The Derivation of "Logistic-shaped" Discovery

This is a guest post from WebHubbleTelescope. The post addresses the origins and relevance (or lack thereof) of the logistic equation as it is commonly used in projecting/modeling oil production forecasts. As far as I can see, this is the first time anyone has succeeded in deriving the Logistic oil model from first principles. I will follow this with a post on the Maximum Power Principle next week, which in my opinion may shed light on the logistic curve from the perspective of oil 'demand' (as opposed to supply).

Many people believe that the Logistic equation adequately models the Hubbert peak. This comes about for a few reasons:

  1. We can (often/occasionally) get an adequate heuristic fit to the shape of the production data by matching it to a logistic sigmoid curve.
  2. The logistic-growth formula dU/dt = U(U0-U) carries some sort of physical significance.
  3. The logistic has hung around for a long time, in modern terms, therefore it must have some practical value.

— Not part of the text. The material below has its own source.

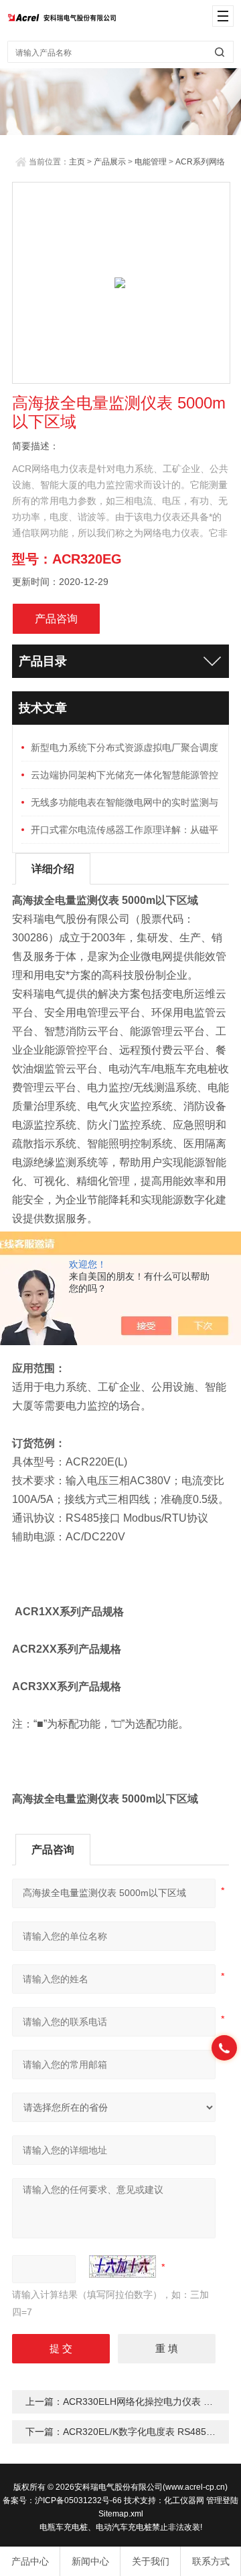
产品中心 (30, 2561)
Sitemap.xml (120, 2514)
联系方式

I see nothing wrong with the first reason; scientists and analysts have used heuristic curves to fit to empirical data for years and a simple expression provides a convenient shorthand for describing the shape of a data set.  In the case of the Hubbert peak, we get the familiar S-function for cumulative production, and a bell-shaped curve for yearly production -- both characteristics that describe the Hubbert peak quite nicely to first-order.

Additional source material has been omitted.